10% of our oil comes from the Middle East, the rest comes from Canada, Mexico and Venezuela. Scouring the land and drilling everything for oil/nat gas won't do much to alter prices in the near term but just our commitment to exploration and exploitation would help to assure the market that new supply will be added in the mid to long term thus lowering volatility. The problem is I do not believe that the U.S. has its own Ghawar. Oil shale and tar sands are hugely expensive to exploit and the ROI and EROEI would be pretty high meaning oil needs to keep rising for it to be economically viable. I believe I read that exploiting the tar sands in Alberta isn't all that great for the environment either. Oh, and you need a ton of nat gas and other energy to convert the tar sands into something resembling oil.
I mean, drilling everywhere to give his some breathing room and time to build that bridge to somewhere else, wherever that may be, is a must.....but make no mistake, there isn't enough to power us or the world for cheap anymore.

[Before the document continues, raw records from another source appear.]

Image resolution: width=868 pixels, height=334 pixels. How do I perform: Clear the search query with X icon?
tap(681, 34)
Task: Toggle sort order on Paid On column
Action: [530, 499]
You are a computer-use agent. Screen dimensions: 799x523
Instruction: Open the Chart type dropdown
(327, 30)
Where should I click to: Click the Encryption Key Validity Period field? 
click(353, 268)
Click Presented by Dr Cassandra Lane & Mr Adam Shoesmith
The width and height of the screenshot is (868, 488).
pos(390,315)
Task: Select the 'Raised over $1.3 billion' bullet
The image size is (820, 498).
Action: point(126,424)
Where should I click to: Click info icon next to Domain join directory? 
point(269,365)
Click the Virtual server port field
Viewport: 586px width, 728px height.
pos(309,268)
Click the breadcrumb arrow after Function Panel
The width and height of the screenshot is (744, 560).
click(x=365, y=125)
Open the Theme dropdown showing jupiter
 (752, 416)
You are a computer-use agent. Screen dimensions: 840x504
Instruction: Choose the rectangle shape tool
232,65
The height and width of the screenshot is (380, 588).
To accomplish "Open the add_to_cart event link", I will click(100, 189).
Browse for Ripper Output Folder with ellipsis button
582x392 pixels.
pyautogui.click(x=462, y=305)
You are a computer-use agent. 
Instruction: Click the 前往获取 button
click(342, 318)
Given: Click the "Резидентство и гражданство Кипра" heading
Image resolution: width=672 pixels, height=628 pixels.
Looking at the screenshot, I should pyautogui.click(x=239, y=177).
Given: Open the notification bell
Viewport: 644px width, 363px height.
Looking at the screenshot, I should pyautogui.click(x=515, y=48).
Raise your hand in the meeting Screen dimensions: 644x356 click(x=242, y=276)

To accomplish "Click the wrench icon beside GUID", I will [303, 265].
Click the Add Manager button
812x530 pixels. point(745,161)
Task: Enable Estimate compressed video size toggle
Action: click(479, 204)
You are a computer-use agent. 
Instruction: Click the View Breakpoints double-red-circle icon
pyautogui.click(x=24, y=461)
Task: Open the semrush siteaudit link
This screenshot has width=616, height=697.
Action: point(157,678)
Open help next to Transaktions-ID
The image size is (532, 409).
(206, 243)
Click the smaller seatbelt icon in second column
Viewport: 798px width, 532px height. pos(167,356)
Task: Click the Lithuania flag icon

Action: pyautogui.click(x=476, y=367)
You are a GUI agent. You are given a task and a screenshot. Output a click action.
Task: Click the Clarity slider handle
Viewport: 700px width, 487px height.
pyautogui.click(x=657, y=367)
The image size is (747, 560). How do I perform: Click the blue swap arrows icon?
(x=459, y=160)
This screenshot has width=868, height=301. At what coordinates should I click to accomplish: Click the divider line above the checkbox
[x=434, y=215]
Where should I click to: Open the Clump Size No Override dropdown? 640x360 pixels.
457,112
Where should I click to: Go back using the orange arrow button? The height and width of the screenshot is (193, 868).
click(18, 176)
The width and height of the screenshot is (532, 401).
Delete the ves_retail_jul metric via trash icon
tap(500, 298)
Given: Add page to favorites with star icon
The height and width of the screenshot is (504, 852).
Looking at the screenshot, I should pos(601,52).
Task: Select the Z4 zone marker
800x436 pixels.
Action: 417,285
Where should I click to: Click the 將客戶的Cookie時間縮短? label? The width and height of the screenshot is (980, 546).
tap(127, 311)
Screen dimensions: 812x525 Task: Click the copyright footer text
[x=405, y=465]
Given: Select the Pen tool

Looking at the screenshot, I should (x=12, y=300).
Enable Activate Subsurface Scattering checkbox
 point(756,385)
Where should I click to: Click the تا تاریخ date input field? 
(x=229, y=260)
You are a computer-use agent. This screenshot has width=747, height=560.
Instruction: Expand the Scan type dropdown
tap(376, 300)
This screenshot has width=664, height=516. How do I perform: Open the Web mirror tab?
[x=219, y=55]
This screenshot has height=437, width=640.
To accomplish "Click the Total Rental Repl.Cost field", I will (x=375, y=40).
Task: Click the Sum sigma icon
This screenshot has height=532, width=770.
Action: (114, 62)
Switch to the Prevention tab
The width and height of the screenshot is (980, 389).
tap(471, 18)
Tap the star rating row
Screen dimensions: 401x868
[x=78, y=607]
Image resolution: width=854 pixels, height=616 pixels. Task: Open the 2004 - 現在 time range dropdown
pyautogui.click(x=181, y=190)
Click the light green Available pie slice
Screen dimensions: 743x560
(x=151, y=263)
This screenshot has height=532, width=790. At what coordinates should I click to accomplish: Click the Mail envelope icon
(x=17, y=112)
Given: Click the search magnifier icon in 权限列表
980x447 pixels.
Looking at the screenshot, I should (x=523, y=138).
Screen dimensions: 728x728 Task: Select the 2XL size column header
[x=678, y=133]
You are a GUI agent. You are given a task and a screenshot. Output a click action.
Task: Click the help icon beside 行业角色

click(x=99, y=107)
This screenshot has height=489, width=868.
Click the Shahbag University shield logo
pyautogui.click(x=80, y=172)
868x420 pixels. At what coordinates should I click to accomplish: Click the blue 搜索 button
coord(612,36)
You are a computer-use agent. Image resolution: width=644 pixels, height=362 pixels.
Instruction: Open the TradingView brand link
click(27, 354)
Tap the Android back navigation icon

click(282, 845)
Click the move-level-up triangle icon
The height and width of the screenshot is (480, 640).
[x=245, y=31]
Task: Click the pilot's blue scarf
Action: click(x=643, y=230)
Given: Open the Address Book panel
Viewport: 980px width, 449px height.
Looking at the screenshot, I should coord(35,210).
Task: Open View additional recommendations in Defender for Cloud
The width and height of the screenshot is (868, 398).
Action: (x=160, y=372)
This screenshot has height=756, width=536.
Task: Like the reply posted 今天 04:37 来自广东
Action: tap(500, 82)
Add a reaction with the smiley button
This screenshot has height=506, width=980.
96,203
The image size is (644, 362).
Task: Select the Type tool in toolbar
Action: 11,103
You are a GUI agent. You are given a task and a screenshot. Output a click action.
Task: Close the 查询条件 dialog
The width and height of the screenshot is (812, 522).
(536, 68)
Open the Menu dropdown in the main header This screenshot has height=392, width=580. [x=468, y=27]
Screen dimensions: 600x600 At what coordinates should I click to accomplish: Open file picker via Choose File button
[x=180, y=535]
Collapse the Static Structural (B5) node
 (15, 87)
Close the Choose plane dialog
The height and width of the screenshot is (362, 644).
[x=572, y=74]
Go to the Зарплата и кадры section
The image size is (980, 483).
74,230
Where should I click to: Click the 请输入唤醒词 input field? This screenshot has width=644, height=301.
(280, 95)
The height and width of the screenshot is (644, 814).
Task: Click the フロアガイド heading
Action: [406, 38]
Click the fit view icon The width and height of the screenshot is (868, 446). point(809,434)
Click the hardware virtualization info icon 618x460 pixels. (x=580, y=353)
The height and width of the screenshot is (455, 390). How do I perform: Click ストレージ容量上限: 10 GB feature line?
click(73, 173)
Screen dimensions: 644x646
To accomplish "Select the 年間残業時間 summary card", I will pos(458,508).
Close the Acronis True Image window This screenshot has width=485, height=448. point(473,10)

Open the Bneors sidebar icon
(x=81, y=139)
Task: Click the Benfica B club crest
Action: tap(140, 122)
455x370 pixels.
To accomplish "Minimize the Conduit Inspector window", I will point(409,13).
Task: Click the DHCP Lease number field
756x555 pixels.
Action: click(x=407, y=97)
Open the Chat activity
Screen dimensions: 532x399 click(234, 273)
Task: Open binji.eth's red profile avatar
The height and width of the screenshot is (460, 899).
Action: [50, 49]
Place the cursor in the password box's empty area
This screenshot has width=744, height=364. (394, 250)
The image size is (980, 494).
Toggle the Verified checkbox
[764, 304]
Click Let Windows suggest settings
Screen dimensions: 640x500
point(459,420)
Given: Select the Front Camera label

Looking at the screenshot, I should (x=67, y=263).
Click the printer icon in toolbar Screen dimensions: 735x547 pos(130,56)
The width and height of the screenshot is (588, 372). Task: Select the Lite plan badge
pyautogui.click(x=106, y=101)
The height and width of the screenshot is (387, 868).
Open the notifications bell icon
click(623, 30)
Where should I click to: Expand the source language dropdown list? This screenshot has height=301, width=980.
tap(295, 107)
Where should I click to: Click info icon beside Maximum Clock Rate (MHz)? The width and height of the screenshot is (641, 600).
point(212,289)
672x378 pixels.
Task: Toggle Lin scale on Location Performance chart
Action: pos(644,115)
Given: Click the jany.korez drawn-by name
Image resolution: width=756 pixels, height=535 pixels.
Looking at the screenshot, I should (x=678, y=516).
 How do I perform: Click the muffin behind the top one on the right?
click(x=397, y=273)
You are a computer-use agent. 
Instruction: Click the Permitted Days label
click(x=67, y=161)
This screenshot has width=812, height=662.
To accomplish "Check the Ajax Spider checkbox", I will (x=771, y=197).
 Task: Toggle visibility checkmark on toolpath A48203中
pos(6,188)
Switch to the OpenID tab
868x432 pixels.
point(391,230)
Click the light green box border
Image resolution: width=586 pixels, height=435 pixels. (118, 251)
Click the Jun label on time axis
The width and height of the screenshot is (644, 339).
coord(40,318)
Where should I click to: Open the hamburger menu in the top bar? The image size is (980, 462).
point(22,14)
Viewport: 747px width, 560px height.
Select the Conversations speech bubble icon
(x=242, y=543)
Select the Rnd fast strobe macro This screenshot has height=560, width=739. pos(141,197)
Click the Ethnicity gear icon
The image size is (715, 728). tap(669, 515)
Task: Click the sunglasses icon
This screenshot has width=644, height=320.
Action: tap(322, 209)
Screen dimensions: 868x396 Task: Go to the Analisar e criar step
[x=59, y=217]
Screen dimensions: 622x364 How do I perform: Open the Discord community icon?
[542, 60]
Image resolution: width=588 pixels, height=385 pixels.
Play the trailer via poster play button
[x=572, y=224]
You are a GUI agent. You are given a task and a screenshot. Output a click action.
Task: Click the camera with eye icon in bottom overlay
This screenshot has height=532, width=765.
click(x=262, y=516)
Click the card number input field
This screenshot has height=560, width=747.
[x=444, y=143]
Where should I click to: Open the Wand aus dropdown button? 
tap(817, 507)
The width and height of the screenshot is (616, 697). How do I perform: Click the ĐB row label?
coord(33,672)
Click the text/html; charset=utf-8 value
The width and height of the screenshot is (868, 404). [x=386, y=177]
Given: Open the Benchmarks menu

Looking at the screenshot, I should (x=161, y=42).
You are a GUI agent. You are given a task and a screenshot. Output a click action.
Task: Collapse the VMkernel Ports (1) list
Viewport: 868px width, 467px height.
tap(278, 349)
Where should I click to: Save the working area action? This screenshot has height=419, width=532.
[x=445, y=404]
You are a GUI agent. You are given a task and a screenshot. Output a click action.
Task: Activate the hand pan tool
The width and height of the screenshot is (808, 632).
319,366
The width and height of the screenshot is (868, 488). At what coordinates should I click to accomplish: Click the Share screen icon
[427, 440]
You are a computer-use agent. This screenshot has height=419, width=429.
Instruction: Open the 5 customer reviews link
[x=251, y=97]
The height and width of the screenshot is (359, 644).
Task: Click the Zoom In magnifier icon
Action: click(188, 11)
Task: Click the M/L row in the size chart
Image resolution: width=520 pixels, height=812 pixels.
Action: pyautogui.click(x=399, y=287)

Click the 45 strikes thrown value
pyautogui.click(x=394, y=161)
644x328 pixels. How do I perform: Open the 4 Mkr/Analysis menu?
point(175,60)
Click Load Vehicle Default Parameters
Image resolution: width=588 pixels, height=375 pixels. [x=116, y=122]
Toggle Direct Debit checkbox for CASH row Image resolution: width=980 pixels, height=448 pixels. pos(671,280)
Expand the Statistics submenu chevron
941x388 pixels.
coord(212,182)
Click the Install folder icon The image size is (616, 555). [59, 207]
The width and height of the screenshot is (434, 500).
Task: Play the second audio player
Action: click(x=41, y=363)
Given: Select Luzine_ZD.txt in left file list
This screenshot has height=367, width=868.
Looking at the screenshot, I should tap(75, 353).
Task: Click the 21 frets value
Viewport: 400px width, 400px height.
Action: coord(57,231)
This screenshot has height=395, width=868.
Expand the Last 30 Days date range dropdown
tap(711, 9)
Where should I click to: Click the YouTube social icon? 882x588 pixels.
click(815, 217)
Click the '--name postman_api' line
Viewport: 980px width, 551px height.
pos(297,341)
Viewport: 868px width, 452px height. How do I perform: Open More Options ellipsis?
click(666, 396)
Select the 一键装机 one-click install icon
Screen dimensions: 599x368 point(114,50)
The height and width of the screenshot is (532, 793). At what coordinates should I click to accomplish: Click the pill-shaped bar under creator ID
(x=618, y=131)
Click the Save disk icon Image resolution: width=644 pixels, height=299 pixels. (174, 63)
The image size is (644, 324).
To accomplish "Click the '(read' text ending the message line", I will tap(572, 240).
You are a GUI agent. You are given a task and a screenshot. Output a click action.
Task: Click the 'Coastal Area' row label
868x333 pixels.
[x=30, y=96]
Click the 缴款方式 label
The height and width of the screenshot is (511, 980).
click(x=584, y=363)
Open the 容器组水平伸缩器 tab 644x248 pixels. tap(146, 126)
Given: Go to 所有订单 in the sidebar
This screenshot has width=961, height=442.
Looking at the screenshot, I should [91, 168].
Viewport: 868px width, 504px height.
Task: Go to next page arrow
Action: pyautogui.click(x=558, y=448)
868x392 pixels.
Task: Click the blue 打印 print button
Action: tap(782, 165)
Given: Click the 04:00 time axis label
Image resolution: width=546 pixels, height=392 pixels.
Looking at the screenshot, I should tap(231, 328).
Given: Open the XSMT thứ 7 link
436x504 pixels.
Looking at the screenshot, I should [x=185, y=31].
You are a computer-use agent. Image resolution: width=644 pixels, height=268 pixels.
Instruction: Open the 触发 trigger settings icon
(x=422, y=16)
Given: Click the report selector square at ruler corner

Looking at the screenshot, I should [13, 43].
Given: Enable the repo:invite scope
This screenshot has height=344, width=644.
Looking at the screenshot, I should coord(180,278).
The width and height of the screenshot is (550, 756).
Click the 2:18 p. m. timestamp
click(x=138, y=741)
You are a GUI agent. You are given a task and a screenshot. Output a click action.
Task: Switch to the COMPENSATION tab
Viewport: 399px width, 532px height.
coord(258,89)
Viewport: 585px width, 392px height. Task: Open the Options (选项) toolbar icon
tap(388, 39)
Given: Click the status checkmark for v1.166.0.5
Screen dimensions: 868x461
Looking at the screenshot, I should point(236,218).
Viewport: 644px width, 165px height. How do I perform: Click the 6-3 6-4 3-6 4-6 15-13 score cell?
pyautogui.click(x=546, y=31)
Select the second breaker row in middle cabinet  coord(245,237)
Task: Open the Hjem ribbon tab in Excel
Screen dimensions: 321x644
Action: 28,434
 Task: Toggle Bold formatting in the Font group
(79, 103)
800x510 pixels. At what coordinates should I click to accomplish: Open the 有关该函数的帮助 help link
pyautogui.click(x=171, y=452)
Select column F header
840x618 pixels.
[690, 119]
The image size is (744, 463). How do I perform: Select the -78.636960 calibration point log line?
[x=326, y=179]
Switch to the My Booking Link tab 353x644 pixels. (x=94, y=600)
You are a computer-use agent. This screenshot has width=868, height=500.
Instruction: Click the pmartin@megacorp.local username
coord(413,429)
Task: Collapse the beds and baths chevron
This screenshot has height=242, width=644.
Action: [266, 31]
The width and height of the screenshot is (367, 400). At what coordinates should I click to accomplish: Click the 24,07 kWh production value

Wind/Solar is not efficient, it's expensive, and costs more per KW/hr than anything else. Add to the fact that we need to buy rare earths from China to build them and it isn't a real proposition. The rare earth problem is real as China has priced out the market with slave labor. it also takes a company an avg. of 10 years to get a permit to build a mine. They are also highly subsidized and they still suck. It's a pipe dream as far as replacing mass energy production. When solar panels get to 50-75% efficiency than I will believe, but not now. As for coal and "Clean Coal" CO2 sequestering is also a pipe dream and the more "Clean Coal" you make a coal plant, the more efficiency it loses. Nothing is for free.
Short Term would be converting our commercial/civilian transport fleets to natural gas, using more natural gas to power the grid etc. This would work and work well. But it isn't being talked about a lot as it is a common sense solution.
We do not need to totally replace oil, but we need more supply and more energy diversity. Simple as that.